By Kira-Leigh Kuhnert
“We are going to Stanford!” the South Africa-based Digital Medic team exclaimed with excitement as we got news, at the 11th hour, that one of our colleague’s visa application to the USA was approved. This is one of the few challenges of being part of a global team based in two countries.
The Digital Medic South Africa Office
Global collaboration is core to Digital Medic’s mission, and is lived on a daily basis as we work across 9 time zones in two locations: one in the global north on the Stanford campus, and another in the global south in Cape Town, South Africa.

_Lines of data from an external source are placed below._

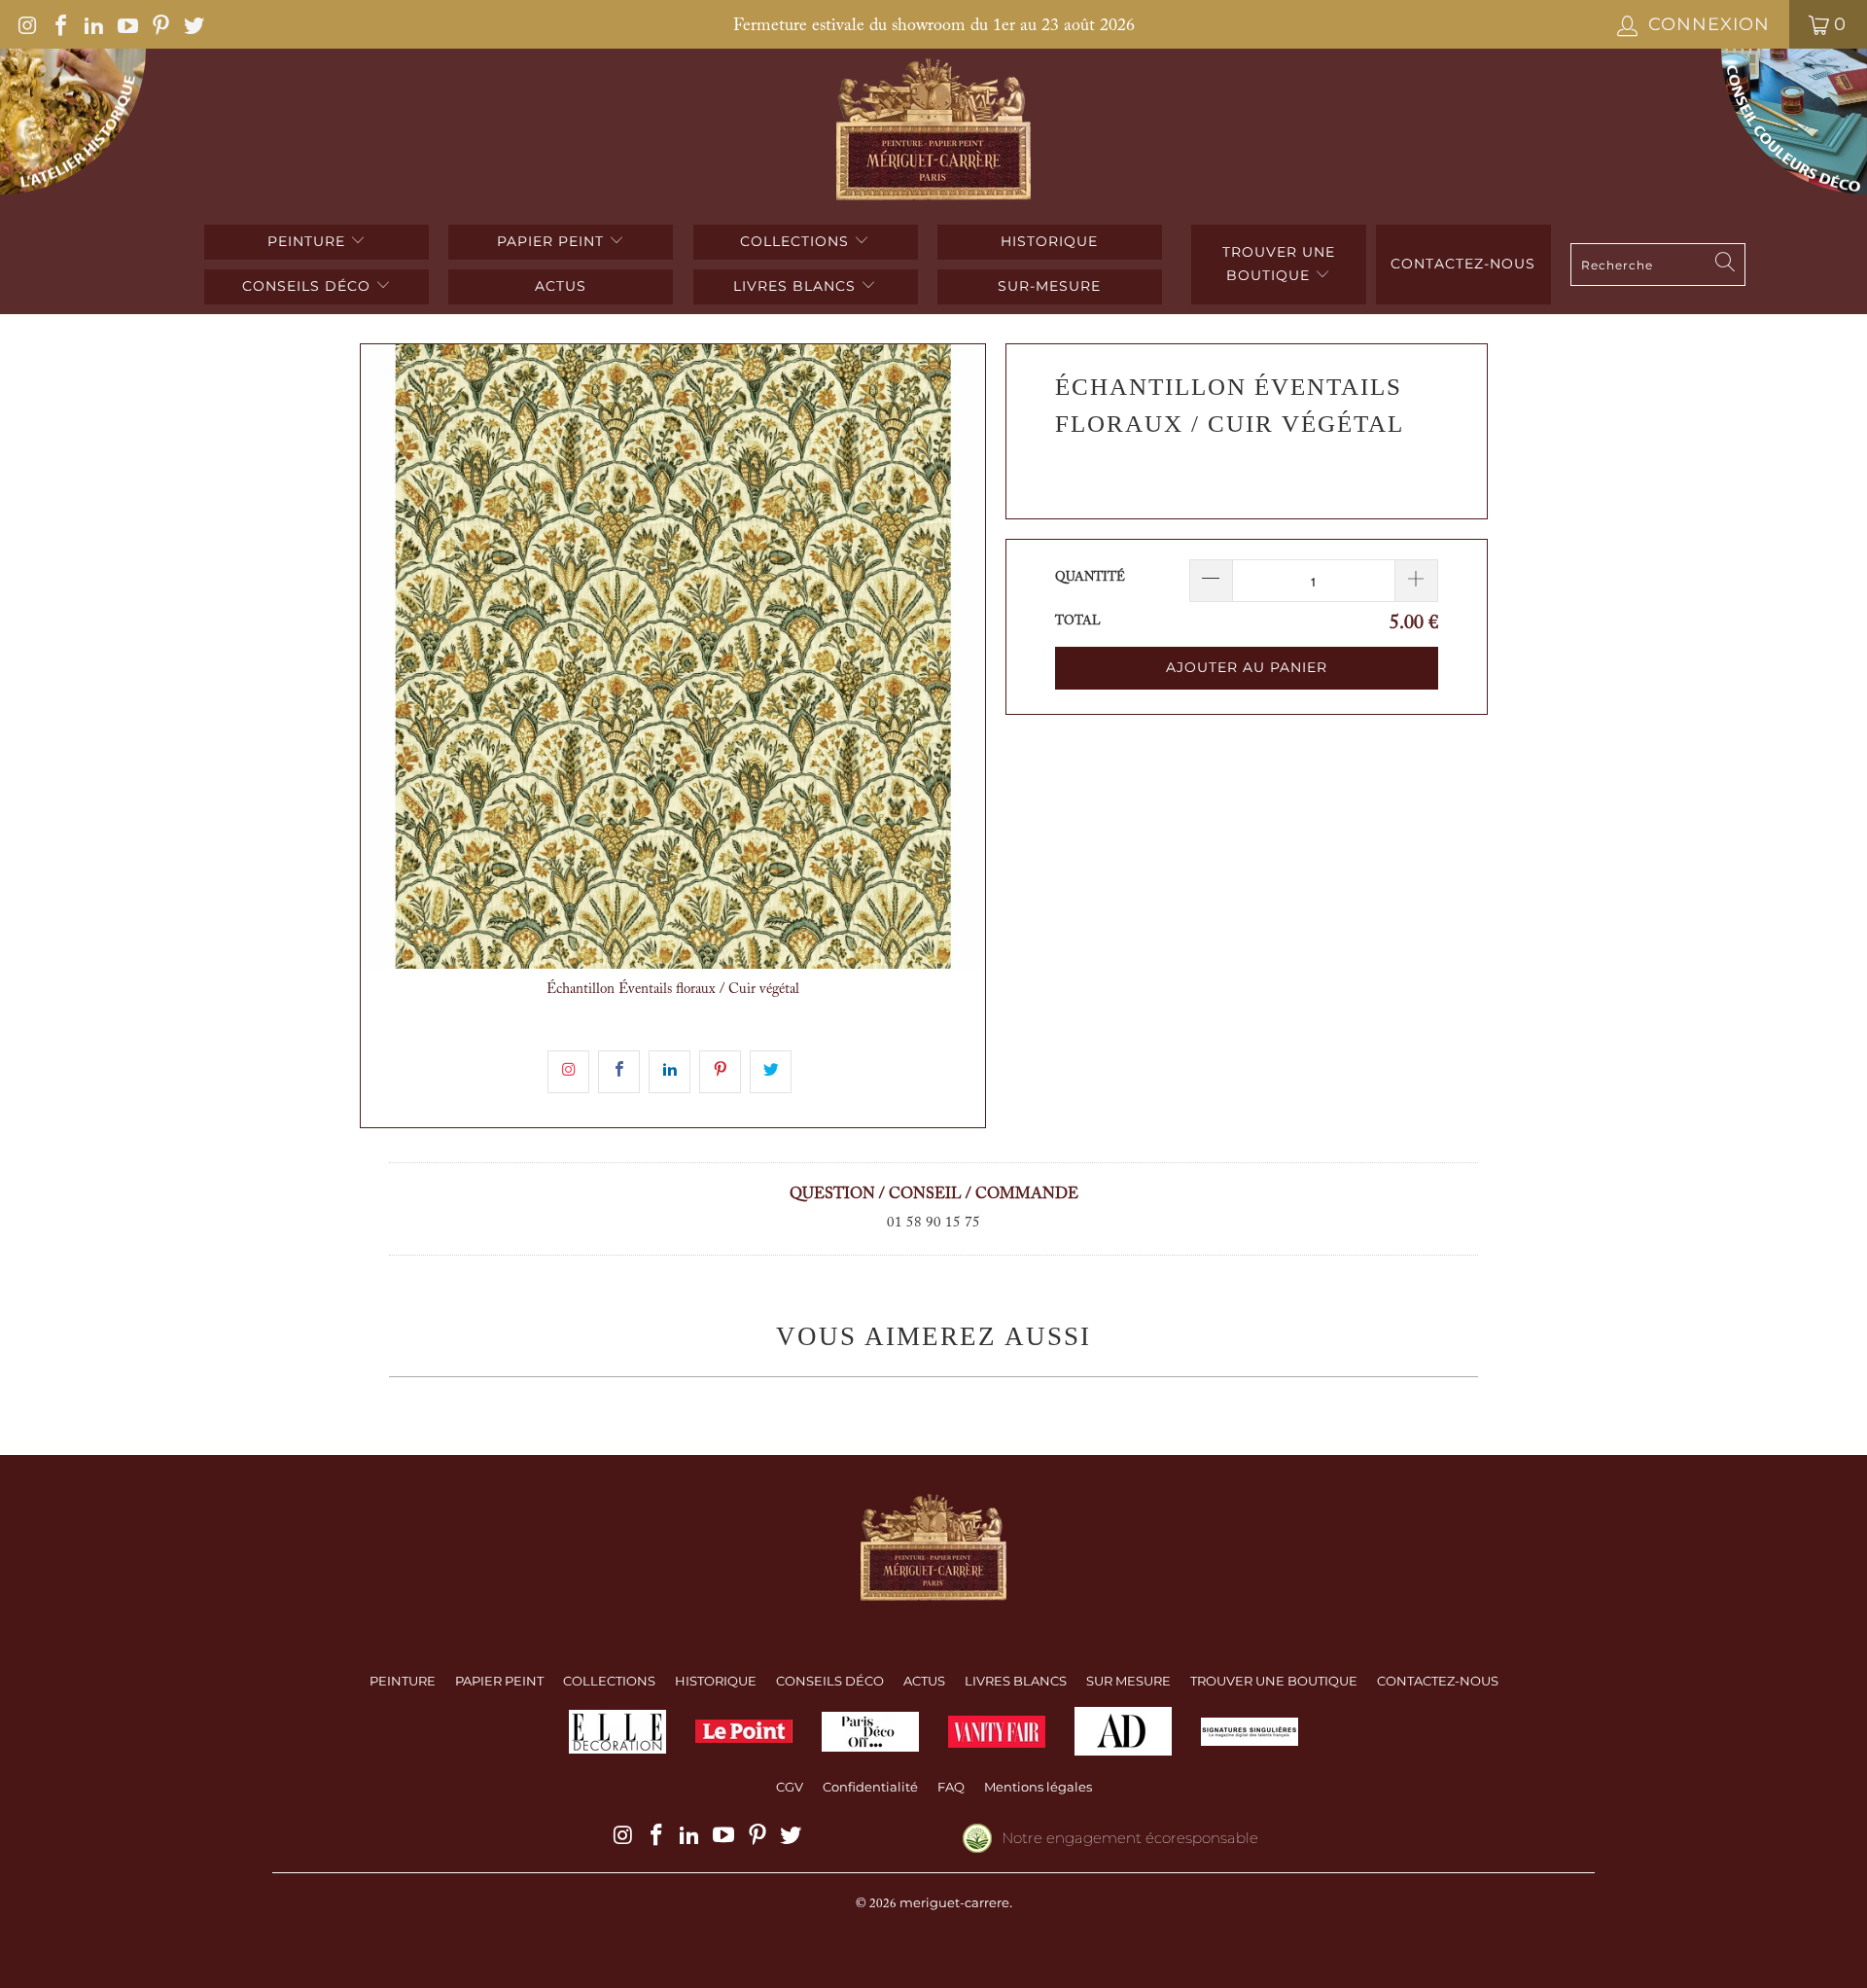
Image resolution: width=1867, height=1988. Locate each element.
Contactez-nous (1463, 263)
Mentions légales (1038, 1786)
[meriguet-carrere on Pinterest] (159, 24)
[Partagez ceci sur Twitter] (771, 1071)
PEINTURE (308, 241)
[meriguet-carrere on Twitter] (192, 24)
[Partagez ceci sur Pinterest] (720, 1071)
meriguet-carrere (954, 1902)
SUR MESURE (1128, 1680)
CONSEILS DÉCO (308, 286)
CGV (789, 1786)
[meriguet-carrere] (934, 132)
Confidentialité (870, 1786)
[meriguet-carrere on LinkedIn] (92, 24)
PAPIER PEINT (553, 241)
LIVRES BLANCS (797, 286)
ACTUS (560, 286)
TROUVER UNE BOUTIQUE (1278, 263)
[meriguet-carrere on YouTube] (125, 24)
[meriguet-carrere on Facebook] (59, 24)
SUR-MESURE (1049, 286)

The South Africa office was established in 2017 to allow us to facilitate south-to-south collaborations on the African continent and accomplish true community-engaged work. This Fall (or autumn as we know it) was the first time Digital Medic met as a full team at Stanford for its annual retreat. To be able to convene in person and connect in 3D high definition (and I am not referring to the computer screen that we usually communicate through weekly) has added depth to our team and our work. While technology enables teams to be global, there is nothing that can replace the face-to-face time with a person to connect on a deeper level.
Team Retreat 2019
The week’s agenda was packed full of faculty advisory committee meetings; engaging with colleagues in the School of Medicine and the Vice Provost for Technology and Learning; painting pumpkins while sipping on apple cider; and soaking up some of the delights of campus and San Francisco.
For the South Africa team, a highlight was the time spent with fellow colleagues reflecting on and envisioning the further impact of Digital Medic during a full day strategy session.
While we may not have resolved all our big questions – or found world peace – there was a collective fervour for our mission to create high-need evidence-based health information that is designed to be relatable, engaging, and can scale quickly and cost effectively. We set goals, we reflected, and we shared our hopes and dreams for this next year. And we did it together.
Being back home, I am reminded of the growing need for, and importance of the health education content that we are creating. I realize the critical role that the DM South Africa team plays in bridging the excellence of Stanford in health education and research with the communities we are working with collaboratively. I am grateful to be part of this global team who values human centered design and is ready to grapple with the implementation of this approach.